Autant dire que la voix n’est pas un élément à négliger. Pour autant, on évoque moins la portée politique de la voix. L’Express nous mettait déjà en garde en 2004 : « l’égalité des sexes est passée par le larynx » et l’ENS a organisé le 26 novembre 2011 une journée d’étude intitulée « Genre et voix » pour faire le point sur la question.
Le dressage du larynx, ou la question du stéréotype
Dans son compte-rendu de cette journée (disponible ici), la journaliste Prune Quellien met à jour 7 idées reçues sur la voix féminines. Et le résultat est détonant : la mue n’est pas l’apanage des hommes, ni la voix grave d’ailleurs. Plus radicalement, selon les dernières études, il n’y a pas de différence de timbre ou de hauteur qui soient imputables à une nature physiologique de notre appareil phonétique. En d’autres termes, les femmes n’ont pas naturellement une voix plus aigüe que les hommes. Bien évidemment, des différences de hauteur existent, mais les positions sociales qui leur sont attribuées (Homme / femme) sont, elles, le résultat d’une construction sociale complexe. Notre voix et la façon dont on l’utilise pour communiquer sont donc fortement façonnées par un stéréotype. D’où l’enjeu politique omniprésent dans cet article, puisqu’il y a là une certaine norme sociale qui passe par le dressage du larynx.

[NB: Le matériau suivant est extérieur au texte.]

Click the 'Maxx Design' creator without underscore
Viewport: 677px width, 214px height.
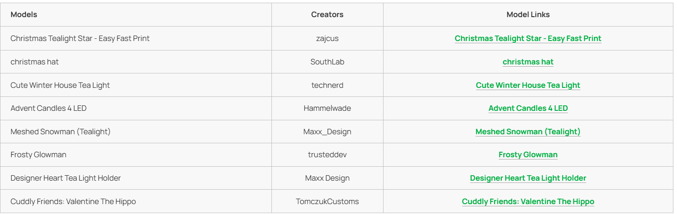(x=327, y=178)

Pour autant, le stéréotype est une catégorie ambigüe. Comme le montre l’universitaire Ruth Amossy dans son ouvrage dédié à la question, s’il est aujourd’hui communément condamné (instrument de pouvoir, réduction simplificatrice…), il est aussi un formidable instrument de reconnaissance. Lorsqu’une situation inédite se présente à moi, lorsque je me trouve dans un contexte déstabilisant, j’ai recours pour prendre ma décision à une idée préconçue que je peux appliquer immédiatement. Par exemple, quand j’appelle quelqu’un pour la première fois, je vais faire confiance à l’habitude et au stéréotype pour déterminer par la seule voix si j’ai affaire à un homme ou à une femme. Lors d’un rendez-vous d’affaires, les vêtements portés par mon interlocuteur vont me permettre d’immédiatement le situer en termes de secteur d’activité, de niveau de responsabilité voire de rémunération etc. Dans tout les cas, je fais appel à un stéréotype. De nombreux chercheurs en sciences cognitives comme David Hamilton ont montrés cette valeur positive du stéréotype, valeur que nous avons tendance à négliger, voire à oublier.
Jouer ou s’en jouer ?
Le stéréotype permet donc de montrer « patte blanche » en un clin d’œil. Et il y à fort à parier que les chiffres avancés par le Pr Mehrabian sont fortement tributaires des stéréotypes. L’impression que je vais donner dans les premiers instants de la communication vont être déterminés par ma voix, et surtout l’adéquation, ou non, à l’image attendue de moi à cet instant précis. Le temps est une variable cruciale ici, car c’est au fil du temps que les représentations stéréotypiques vont être abandonnées au profit d’une appréhension plus complexe de l’interaction.
C’est pourquoi l’apprentissage de techniques de voix permet de jouer et de se jouer du stéréotype selon le contexte. Maîtriser sa voix, ce n’est pas seulement échapper à une norme sociale, c’est aussi surtout rassurer son auditeur, lui donner toutes les garanties possibles afin de contrôler au mieux la situation. Sans pour autant sombrer dans la caricature. Quelques écarts seront les bienvenus : une intonation plus grave, un silence inhabituel, un volume sonore inattendu… Autant de petits détails qui, s’ils sont maîtrisés, vous aideront à entretenir la curiosité de votre interlocuteur et à laisser une empreinte, un « style » bien personnel.